Lavoro povero e povertà dei lavoratori

Se guardiamo ai redditi percepiti comprendiamo bene come la pandemia abbia indebolito il potere di acquisto della maggioranza dei lavoratori dipendenti alimentando crescenti disuguaglianze in base all'età anagrafica, al sesso. Di questo e di molto altro dovrebbe tenere conto la fiscalità generale. Un lavoratore dipendente tra i 25 e i 29 anni, nel 2020, ha guadagnato in media 14.400 euro lordi e un ventenne 9.300, contro i 27.900 del 55enne tipo. Siamo in presenza di una disguaglianza crescente tra vecchi e nuovi assunti alimentata dalla natura precaria delle assunzioni riservata ai piu' giovani.
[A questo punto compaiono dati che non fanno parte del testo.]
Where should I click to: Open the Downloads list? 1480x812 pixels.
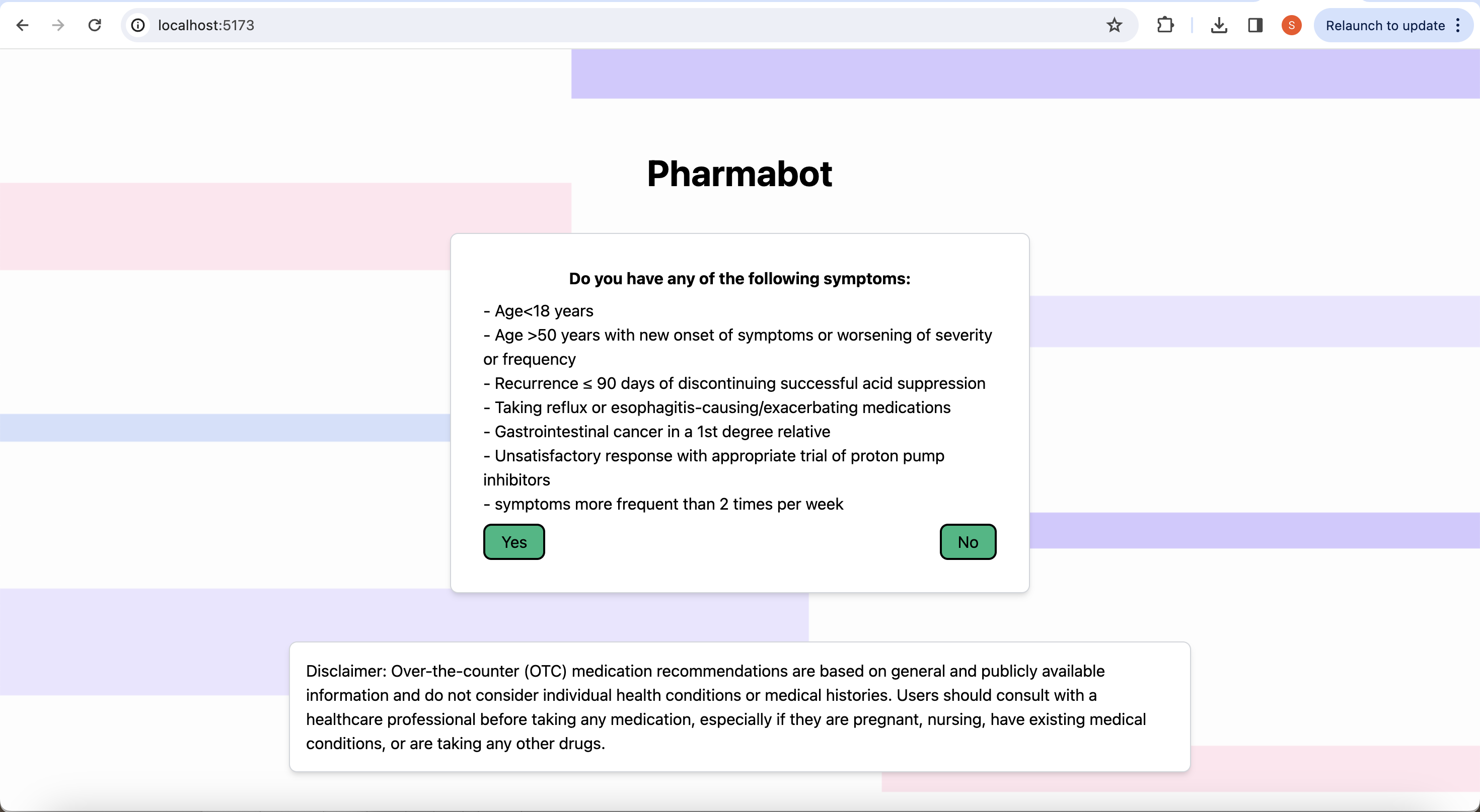[x=1219, y=25]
E il divario è anche di genere perchè secondo l'Inps gli uomini in media guadagnano annualmente 7mila euro l’anno in più rispetto alle donne costrette, loro malgrado, ad optare per contratti part time dovendo sostenere direttamente la cura di minori ed anziani. E di questo un moderno welfare dovrebbe trattare. A quanti parlano di ripresa occupazionale rispondiamo con la diminuzione delle ore lavorate che sancisono la natura precaria di tanti neo assunti con orari settimanali ridotti. E questa precarietà avrà ripercussioni negative sull'assegno previdenziale futuro con pensioni da fame Le settimane lavorate sono scese in media da 42,9 a 40,2 per persona, il che significa spesso meno contributi e minor reddito . E la riduzione delle ore lavorate viene solo in parte compensata dalla cassa integrazione che equivale all'80% della retribuzione. Sempre i dati Inps parlano di differenze retributive crescenti tra giovani ed anziani con salari dimezzati dei neo assunti rispetto a quanti sono vicini alla pensione. Le cause sono molteplici ma la natura temporanea e precaria dei nuovi contratti resta la spiegazione piu' plausibile.